Ayağa kalkıp hızla sınıfa yol alırken neden biraz annem gibi cesaretli olamadığımı düşündüm. Sınıfa girdiğimde Diana'yı arka sıralardan birinin üzerinde oturup arkadaşlarıyla konuştuğunu görünce gerildim. Hani her okulun bir sürtüğü olurdu ya işte burada o kişi Diana'ydı. Ama her hikayede olduğu gibi bana gıcık değildi. Aksine bana iyi davranırdı. Nedeni ise belli. Ben ondan daha popülerdim ve benim arkadaşlığım sayesinde daha da popüler olmak istiyordu.

Sessizce sırama oturduğumda Diana'nın dikkatini çekmiş olmalıyım ki topuklu ayakkabılarının sesini duyuyordum. Tam yanımda durdu. Başımı hafifçe kaldırdığımda yapmacık gülümsemeyile karşılaştım. Diana çok güzel bir kızdı. Gerçekten güzeldi ve ben bazen onu kıskanıyordum. Boyalı olduğu belli olan turuncu saçları ve kahverengi gözleri vardı. Yine ve yine götünü zor kapayacak mini etek giymişti.

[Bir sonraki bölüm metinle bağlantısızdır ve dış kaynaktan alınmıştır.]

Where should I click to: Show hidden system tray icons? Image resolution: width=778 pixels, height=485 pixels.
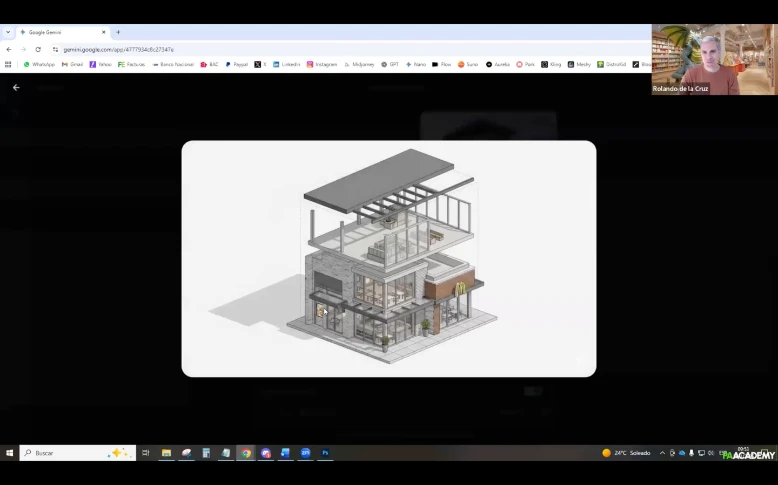pyautogui.click(x=661, y=453)
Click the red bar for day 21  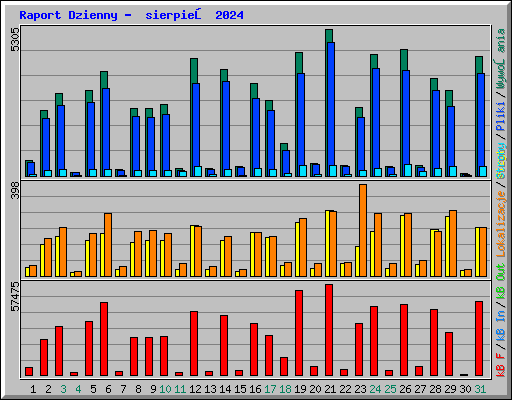click(x=329, y=330)
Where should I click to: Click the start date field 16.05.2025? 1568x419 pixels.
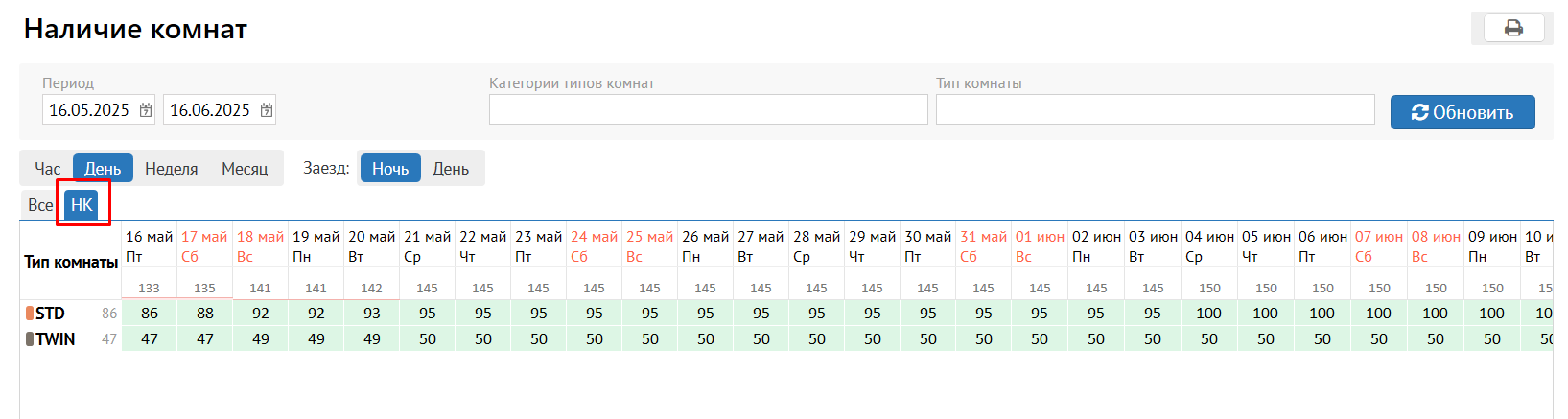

''Lexi! Tina'nın partisine yine gelemiyorsun değil mi? Çok üzülüyorum senin adına. Baban sayesinde kazandığın popülerliği harcıyorsun. Jessie ile takılacağına benimle takılsan böyle bir sorunun olmazdı.''

Gözlerimi kısıp alayla sırıtan Diana'yı süzdüm. Daha sonra da omuz silkip matematik kitabıma dönerek ''Ben sürtük olmaya pek hevesli değilim Diana.'' diye mırıldandım.

Diana'nın duyduğundan emindim. Çünkü yüzü düşmüş ve kaşları çatılmıştı. O sırada içeriye Jessie girince bir bana bir de başımda akbaba gibi dikilen Diana'ya baktı. Aramızdaki gerginliği fark ederek hızla bize doğru geldi.

Diana arkasına dönüp Jessie'ye baktığında ona küçümseyici bakışlarından yolladı. Jessie de tiksinti dolu bakışlarıyla ona karşılık verdi. 

Yanıma gelince yana kaydım ve oturmasına izin verdim. Jessie yanımda oturunca kulağıma eğildi. ''Ne oldu yine? Ne dedi sürtük?''

Derin bir nefes aldım. Diana'ya inat o partiye gidecektim ve popülerliğimi sergileyecektim. Her ne kadar şu popülerlik işini önemsemesem de ... ''Parti saat kaçta?''

Jessie geri çekilerek suratıma ciddi miyim diye baktı. ''Sekiz de... Gelecek misin?''

Başımı belli belirsiz sallayınca Jessie çığlık atarak boynuma atladı. Ah! Bu işi başarabileceğimden pek emin değildim ama annemden yardım alabilirdim. Annem kesin partiye gitmeme izin verirdi. Diğer annelere benzemiyordu. Bu huyunu seviyordum. Katı kuralları yoktu. Aksine eğlenmemi istiyordu. Katı kuralları olan babamdı. Onu oyalamak da anneme düşücekti işte. 

Arkama döndüm. Diana'nın kaşlarını çatmış bizi izlediğini görünce sırıttım. Ona baktığımı anlayınca yapmacık bir şekilde bana gülümsedi. Tekrar önüme dönünce Jessie sırada ellerini çırparak ''Çok eğlenceli olacak.'' diye çığırdı neşeyle.

Gözlerimi devirirken buldum kendimi. Çok eğlenceli olacak (!)